The 58-year-old woman suffers from a rare anomaly since she has her heart and stomach on the right and the liver on the left side.
She received a new liver six weeks ago and was released home less than two weeks after the surgery. The technically challenging operation that lasted more than ten hours saved her life.
Despite the anomaly, the woman did not suffer from any serious troubles until 2005 when she was diagnosed with hepatitis C. The treatment was not successful and her condition was deteriorating.
“Doctors told me that I had cirrhosis. Last summer, they found a more than two-centimetre carcinoma in my liver,” the patient, Alena Dargajova, said.
The only solution was a liver transplant.
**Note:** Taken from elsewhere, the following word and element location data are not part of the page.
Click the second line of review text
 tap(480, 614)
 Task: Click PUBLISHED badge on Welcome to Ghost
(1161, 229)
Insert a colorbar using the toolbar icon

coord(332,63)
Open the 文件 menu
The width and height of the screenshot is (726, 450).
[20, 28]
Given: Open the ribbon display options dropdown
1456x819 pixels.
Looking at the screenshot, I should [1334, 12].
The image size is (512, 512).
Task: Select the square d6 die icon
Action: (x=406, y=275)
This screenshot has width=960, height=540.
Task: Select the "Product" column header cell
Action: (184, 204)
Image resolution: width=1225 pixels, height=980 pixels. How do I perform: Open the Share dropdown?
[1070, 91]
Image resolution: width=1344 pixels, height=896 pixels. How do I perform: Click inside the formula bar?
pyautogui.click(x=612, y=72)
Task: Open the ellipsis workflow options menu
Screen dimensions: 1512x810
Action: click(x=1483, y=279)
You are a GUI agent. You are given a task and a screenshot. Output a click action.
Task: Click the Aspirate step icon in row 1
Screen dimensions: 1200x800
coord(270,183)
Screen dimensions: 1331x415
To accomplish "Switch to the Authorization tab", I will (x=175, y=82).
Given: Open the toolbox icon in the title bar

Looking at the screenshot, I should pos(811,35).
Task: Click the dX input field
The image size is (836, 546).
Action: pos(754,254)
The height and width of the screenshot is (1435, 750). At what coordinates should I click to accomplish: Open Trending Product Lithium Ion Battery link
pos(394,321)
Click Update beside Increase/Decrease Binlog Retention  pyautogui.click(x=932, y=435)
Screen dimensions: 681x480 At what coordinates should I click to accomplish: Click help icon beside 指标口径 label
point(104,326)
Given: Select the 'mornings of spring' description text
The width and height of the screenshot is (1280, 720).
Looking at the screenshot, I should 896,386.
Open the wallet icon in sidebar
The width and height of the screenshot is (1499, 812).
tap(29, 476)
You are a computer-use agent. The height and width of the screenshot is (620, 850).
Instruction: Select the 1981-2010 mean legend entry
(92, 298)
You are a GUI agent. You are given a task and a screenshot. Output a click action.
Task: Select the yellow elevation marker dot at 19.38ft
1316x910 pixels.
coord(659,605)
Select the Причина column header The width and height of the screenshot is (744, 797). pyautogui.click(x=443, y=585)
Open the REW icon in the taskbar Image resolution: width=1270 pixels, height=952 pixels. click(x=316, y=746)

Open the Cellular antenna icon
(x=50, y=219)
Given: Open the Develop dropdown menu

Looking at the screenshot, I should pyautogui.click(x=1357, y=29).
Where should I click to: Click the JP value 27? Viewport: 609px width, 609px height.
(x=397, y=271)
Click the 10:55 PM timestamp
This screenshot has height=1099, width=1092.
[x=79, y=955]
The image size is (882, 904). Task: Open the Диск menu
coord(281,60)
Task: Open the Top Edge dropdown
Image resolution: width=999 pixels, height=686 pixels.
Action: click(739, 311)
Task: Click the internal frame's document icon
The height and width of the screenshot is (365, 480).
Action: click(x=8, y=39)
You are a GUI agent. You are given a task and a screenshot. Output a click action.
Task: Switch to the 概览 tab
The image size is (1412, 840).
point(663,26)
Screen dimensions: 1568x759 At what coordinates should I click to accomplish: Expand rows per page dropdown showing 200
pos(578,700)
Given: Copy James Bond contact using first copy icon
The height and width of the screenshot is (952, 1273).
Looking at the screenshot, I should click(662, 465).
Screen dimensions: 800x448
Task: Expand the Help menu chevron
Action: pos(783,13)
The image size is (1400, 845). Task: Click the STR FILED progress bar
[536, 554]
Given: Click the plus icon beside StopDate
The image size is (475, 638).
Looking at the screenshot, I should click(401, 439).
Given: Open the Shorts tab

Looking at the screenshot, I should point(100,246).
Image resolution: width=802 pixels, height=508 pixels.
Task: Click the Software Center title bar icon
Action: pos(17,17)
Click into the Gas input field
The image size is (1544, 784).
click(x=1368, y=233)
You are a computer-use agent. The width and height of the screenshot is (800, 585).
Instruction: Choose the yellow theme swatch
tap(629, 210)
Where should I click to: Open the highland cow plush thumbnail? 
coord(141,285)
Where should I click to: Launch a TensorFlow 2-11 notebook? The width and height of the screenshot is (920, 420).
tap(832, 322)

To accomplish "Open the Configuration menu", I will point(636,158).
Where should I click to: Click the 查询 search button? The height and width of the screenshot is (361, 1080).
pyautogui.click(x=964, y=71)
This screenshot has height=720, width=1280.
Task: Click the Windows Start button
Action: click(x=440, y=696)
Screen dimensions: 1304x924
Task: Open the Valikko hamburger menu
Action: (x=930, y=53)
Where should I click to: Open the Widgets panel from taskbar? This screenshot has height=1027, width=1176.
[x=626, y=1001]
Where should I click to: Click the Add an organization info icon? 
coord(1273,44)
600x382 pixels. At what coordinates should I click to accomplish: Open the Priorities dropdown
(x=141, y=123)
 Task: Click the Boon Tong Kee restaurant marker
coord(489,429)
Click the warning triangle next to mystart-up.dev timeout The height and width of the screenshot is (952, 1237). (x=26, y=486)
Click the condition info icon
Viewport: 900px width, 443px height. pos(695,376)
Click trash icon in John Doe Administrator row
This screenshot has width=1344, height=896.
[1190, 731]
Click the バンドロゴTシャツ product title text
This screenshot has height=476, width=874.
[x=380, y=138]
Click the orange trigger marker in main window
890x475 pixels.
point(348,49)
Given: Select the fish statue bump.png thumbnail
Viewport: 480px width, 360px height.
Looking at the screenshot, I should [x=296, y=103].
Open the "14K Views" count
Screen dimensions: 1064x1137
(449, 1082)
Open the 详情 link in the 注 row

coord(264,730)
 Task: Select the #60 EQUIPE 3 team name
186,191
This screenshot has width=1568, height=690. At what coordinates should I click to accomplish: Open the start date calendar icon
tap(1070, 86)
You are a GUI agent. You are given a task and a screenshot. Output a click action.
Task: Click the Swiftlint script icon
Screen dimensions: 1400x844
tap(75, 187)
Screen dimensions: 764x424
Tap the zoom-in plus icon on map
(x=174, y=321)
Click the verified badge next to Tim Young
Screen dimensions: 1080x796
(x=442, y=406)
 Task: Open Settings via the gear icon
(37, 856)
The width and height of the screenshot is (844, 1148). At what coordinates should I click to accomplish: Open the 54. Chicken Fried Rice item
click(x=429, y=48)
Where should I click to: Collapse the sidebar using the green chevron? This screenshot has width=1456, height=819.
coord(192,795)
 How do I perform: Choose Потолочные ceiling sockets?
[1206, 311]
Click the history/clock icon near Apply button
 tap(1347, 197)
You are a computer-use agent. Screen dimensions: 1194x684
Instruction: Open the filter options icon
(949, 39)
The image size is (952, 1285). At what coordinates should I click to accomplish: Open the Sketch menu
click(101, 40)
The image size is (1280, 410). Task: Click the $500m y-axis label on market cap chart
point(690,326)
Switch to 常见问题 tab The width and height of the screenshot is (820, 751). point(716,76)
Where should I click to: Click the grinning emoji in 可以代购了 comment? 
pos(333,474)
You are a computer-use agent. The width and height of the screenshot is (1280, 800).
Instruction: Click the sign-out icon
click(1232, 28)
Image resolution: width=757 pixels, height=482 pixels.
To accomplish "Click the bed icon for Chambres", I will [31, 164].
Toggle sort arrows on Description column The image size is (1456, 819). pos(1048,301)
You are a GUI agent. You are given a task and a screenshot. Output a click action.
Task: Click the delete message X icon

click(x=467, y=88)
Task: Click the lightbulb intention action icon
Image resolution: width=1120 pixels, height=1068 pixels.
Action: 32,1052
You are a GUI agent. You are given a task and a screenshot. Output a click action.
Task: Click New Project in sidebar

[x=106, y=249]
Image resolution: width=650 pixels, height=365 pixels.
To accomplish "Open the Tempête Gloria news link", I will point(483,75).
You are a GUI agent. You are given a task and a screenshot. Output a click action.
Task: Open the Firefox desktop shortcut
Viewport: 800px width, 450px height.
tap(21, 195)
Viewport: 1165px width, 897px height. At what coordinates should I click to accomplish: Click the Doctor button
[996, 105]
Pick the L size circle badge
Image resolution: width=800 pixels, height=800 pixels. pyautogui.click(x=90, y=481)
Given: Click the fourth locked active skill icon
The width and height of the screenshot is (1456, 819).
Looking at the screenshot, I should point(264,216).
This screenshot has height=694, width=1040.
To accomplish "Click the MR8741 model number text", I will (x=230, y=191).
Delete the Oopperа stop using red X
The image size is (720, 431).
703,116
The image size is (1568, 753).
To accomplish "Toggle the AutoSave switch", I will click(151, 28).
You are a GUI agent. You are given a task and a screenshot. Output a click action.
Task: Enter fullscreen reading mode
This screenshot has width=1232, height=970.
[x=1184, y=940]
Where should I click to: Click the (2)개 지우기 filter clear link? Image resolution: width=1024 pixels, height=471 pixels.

However, it was very complicated due to the abnormal liver placement.
The new liver had to be modified first to fit on the left, Jiri Fronek, head of the IKEM’s Transplant Surgery Clinic, said.
“Eventually, I decided to adjust the liver from a dead donor into the required shape and size, using the reduction method, and then I turned this liver graft clockwise by 90 degrees to be able to connect it to the blood vessels and the bile duct,” Fronek said.
The patient spent 12 days in hospital, six of them in the intensive care unit.
One in 10,000 people is born with a similar anomaly in the world.
So far, 90 such patients have undergone a liver transplant. Only 12 of them were adults. Six received the whole liver from a dead donor and three got part of the liver from a living donor (one of them a left lobe).
The Czech woman is the first patient in the world with reversely placed internal organs to receive a liver graft from a dead donor, reduced to the left lobe.
Last year, IKEM performed 137 split liver transplants, which makes up 73 percent of these operations in the Czech Republic. Fourteen patients were under 18 years.